(Saved data entries)
□ □ □ □ □

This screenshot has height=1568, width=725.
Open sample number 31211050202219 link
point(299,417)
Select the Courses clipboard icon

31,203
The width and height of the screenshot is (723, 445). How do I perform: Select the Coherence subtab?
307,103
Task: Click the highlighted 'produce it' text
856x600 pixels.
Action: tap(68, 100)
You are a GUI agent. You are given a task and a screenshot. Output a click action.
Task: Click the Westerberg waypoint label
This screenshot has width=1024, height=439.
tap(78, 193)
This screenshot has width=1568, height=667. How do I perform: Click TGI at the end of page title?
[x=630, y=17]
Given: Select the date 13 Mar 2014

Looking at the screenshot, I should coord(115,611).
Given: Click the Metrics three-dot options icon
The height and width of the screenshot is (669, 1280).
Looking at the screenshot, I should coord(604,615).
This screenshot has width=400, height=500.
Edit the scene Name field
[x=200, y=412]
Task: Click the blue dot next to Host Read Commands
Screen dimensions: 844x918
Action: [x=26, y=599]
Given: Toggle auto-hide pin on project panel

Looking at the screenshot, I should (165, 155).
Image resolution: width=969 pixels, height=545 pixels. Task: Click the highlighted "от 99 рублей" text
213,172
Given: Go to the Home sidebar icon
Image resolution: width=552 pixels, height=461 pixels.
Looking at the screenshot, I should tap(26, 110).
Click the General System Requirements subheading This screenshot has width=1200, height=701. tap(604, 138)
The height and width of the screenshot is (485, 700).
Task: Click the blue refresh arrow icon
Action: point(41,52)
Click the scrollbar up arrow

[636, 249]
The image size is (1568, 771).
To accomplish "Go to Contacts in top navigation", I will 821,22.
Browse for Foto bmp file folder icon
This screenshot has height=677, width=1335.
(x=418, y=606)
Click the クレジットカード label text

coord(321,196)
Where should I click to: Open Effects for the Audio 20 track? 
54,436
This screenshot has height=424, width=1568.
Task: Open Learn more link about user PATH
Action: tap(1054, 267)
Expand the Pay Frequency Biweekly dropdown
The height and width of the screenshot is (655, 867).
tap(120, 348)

□ □ □ □ □

Work task: The records above are to be duplicated exactly, every one of them.

Exercise solution:
This screenshot has height=1568, width=725.
Open sample number 31211050202219 link
point(299,417)
Select the Courses clipboard icon

31,203
The width and height of the screenshot is (723, 445). How do I perform: Select the Coherence subtab?
307,103
Task: Click the highlighted 'produce it' text
856x600 pixels.
Action: tap(68, 100)
You are a GUI agent. You are given a task and a screenshot. Output a click action.
Task: Click the Westerberg waypoint label
This screenshot has width=1024, height=439.
tap(78, 193)
This screenshot has width=1568, height=667. How do I perform: Click TGI at the end of page title?
[x=630, y=17]
Given: Select the date 13 Mar 2014

Looking at the screenshot, I should coord(115,611).
Given: Click the Metrics three-dot options icon
The height and width of the screenshot is (669, 1280).
Looking at the screenshot, I should coord(604,615).
This screenshot has width=400, height=500.
Edit the scene Name field
[x=200, y=412]
Task: Click the blue dot next to Host Read Commands
Screen dimensions: 844x918
Action: [x=26, y=599]
Given: Toggle auto-hide pin on project panel

Looking at the screenshot, I should (165, 155).
Image resolution: width=969 pixels, height=545 pixels. Task: Click the highlighted "от 99 рублей" text
213,172
Given: Go to the Home sidebar icon
Image resolution: width=552 pixels, height=461 pixels.
Looking at the screenshot, I should tap(26, 110).
Click the General System Requirements subheading This screenshot has width=1200, height=701. tap(604, 138)
The height and width of the screenshot is (485, 700).
Task: Click the blue refresh arrow icon
Action: point(41,52)
Click the scrollbar up arrow

[636, 249]
The image size is (1568, 771).
To accomplish "Go to Contacts in top navigation", I will 821,22.
Browse for Foto bmp file folder icon
This screenshot has height=677, width=1335.
(x=418, y=606)
Click the クレジットカード label text

coord(321,196)
Where should I click to: Open Effects for the Audio 20 track? 
54,436
This screenshot has height=424, width=1568.
Task: Open Learn more link about user PATH
Action: tap(1054, 267)
Expand the Pay Frequency Biweekly dropdown
The height and width of the screenshot is (655, 867).
tap(120, 348)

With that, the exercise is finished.